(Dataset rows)
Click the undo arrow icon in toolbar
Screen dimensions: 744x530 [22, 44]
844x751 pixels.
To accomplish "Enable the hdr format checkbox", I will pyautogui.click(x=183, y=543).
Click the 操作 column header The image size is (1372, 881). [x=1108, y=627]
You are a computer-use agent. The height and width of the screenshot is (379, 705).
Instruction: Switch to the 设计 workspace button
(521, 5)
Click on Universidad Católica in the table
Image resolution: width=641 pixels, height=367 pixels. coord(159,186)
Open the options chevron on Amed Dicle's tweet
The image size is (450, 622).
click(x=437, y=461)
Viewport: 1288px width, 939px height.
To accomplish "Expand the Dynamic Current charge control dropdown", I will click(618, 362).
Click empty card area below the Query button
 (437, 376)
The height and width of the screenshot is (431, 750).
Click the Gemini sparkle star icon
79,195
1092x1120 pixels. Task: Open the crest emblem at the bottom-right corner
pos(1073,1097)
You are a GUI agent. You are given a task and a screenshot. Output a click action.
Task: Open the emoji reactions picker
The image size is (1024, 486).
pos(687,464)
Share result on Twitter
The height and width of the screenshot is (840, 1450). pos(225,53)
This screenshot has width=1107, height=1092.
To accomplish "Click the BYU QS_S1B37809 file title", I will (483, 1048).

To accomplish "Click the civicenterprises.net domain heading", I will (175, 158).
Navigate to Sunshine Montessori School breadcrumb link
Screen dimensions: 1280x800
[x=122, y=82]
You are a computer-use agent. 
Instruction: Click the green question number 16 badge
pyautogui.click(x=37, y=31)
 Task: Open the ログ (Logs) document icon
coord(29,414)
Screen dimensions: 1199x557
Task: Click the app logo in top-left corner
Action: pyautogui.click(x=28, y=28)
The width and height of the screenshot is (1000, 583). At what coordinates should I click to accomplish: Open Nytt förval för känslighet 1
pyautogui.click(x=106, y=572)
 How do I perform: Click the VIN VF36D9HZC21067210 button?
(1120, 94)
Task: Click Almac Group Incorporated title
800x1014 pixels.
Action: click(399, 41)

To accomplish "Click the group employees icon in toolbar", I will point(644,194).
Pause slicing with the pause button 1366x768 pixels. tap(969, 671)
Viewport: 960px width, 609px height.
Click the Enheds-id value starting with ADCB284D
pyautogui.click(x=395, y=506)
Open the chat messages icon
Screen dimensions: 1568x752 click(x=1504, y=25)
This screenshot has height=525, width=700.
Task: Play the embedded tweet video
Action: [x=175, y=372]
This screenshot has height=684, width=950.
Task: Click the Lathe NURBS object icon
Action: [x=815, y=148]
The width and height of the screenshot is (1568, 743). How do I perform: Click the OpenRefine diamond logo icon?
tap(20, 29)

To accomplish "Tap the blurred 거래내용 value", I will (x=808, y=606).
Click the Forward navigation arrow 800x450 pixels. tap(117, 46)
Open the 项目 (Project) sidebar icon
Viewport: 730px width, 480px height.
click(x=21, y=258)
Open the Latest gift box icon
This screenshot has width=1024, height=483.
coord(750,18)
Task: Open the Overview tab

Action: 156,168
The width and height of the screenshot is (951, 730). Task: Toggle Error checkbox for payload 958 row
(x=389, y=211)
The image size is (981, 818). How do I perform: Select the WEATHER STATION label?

*PROBLEM:*
Collect every line of the items above that contains the word "arrow".

*SOLUTION:*
Click the undo arrow icon in toolbar
Click the Forward navigation arrow 800x450 pixels. tap(117, 46)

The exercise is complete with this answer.